Ce pouvoir, ce n’est pas en effet la Commune qui s’en saisira et l’exercera. Pour cela, elle est trop occupée à prendre allure et figure de parlement bavard, songeant à donner publicité à ses séances, s’attardant interminablement à débattre des projets de lois et de décrets qui auraient dû être élaborés par des Commissions spéciales et ne venir devant elle que pour vote et sanction, amusée du propre spectacle qu’elle se donne, inconsciente à un degré qui déconcerte du caractère instable et précaire de son règne. L’incessante canonnade qui tonne déjà à l’horizon, malgré son éloquence brutale, ne révèle pas aux élus de l’Hôtel de Ville le mot de la situation, cependant bien clair, que la Commune n’est qu’une barricade et que derrière une barricade le seul devoir des dirigeants responsables est d’y grouper les défenseurs, de les y pourvoir d’armes et de munitions et de les y protéger contre les entreprises que l’ennemi ne manquera pas d’ourdir dans leurs rangs. La réalité terrible que la Commission exécutive avait perçue et comprise et dont elle avait essayé de conjurer les périls, la Commune l’entreverra à peine, par éclairs ; et lorsque, vers le terme, elle se décidera à réagir il sera trop tard et, à ce moment encore, ses efforts mal dirigés porteront à faux et précipiteront le fatal dénouement.

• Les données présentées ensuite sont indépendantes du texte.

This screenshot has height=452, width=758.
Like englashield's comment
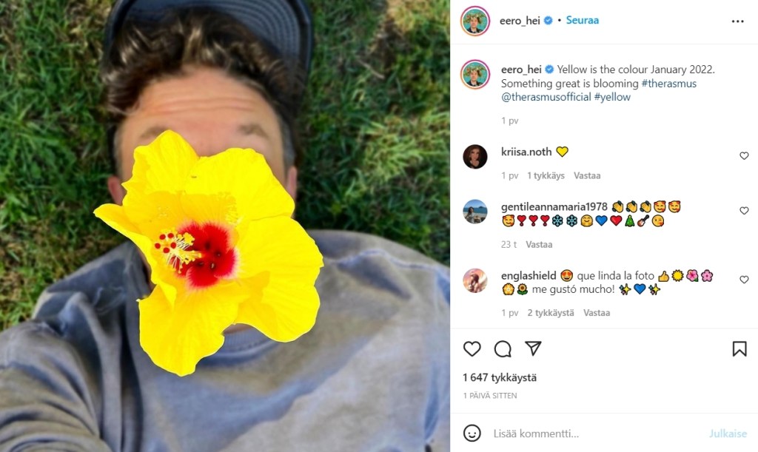pos(744,280)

La situation ne peut donc plus s’améliorer. Elle n’ira qu’empirant. Le contrôle de la Guerre comme le contrôle de la Sûreté générale vont échapper définitivement à la Commission exécutive, ainsi du reste qu’à la Commune. Guerre. Police, Finances, les départements les plus importants qui auraient dû être conséquemment placés sous une surveillance immédiate et constante, relever d’un commun et souverain pouvoir qui stimulât leurs activités diverses et en assurât le fonctionnement concordant, vont devenir autant de services autonomes, indépendants, étrangers les uns aux autres et sur qui l’Hôtel de Ville cessera absolument d’avoir barre et autorité. Si, délégués à la Police, délégués à la Guerre ne s’insurgent pas purement et simplement contre la Commune, ce sera tout juste et parce que celle-ci n’aura pas la virilité requise pour réclamer sérieusement des comptes, réprimer les écarts, exiger le respect et l’application de ses décisions et aussi parce que ces délégués manqueront eux-mêmes de tempérament et d’audace.